Limit your time spent on review. It is easier said than done, but it is easy to get stuck in a code review. Limit yourself so that you’ll check each and every logical change (see prioritization above), and maybe just a couple of the refactoring or minor changes.
Follow the life of the reviewed code, so that you can have a feedback on your review. If the acceptance fails on a trivial error, it’s worth sitting down and checking the review way of working.
After the Review
List of Findings
The result of the code review is a list which contains the findings. It is a good practice to give hints in case of tricky problems. I mentioned above that sending code review invitation to mailing lists is not recommended, but sending the list of findings to the entire team is a good idea. With this approach, everyone can have a look and decide which findings will be implemented - like a small product backlog.
The Next Review
Never have ”accepted after change” as an outcome of the review. Nobody guarantees that the findings will be implemented as requested. Also, usually, a major finding means that additional changes will be done besides the existing ones. So I recommend having the review sessions until the current state of the code satisfies the reviewer and the team. If the changes are minor and the team is fine with them, the second review can be a peer review, but try to keep the basic rule: the first review should be done alone.

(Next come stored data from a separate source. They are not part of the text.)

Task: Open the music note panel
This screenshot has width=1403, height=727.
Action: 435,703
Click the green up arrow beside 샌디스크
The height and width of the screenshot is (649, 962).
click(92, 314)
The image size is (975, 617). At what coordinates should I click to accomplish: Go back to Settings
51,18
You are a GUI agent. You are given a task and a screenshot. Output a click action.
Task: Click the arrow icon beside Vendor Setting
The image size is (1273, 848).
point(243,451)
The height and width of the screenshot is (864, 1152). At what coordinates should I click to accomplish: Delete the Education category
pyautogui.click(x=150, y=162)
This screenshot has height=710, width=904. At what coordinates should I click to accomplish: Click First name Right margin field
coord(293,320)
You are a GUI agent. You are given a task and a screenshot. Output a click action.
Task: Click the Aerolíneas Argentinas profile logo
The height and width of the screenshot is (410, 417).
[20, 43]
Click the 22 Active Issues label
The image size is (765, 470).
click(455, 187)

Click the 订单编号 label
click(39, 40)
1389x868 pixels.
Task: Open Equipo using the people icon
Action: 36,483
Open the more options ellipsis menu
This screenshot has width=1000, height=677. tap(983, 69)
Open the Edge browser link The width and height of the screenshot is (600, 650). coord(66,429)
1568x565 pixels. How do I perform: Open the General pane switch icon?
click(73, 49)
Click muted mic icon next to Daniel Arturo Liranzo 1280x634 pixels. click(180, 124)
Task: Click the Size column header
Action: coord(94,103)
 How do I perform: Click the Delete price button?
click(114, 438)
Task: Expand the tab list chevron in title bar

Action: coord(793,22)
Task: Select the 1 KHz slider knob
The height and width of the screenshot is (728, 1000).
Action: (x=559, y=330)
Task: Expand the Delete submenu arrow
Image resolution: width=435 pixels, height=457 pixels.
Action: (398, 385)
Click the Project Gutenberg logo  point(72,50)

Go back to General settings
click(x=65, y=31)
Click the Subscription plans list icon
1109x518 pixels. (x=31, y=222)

If there are a lot of changes, pair up with the author and do the fixes together. In this case, you need a new reviewer afterwards, but this way you can share the new code base with someone else as well.
It is a good practice to keep intermediate reviews if the changes seems to be big, or the author developer has the habit of checking in a large set of files. During these reviews, the first checklist should still be applied, because the earlier you find the problems, the cheaper they will be to fix.